With no line omitted, restate the records below exactly as they appear.

____

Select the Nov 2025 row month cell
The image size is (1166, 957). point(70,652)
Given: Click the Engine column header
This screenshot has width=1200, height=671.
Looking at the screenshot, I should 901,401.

____

> [Written response]
Select the Nov 2025 row month cell
The image size is (1166, 957). point(70,652)
Given: Click the Engine column header
This screenshot has width=1200, height=671.
Looking at the screenshot, I should 901,401.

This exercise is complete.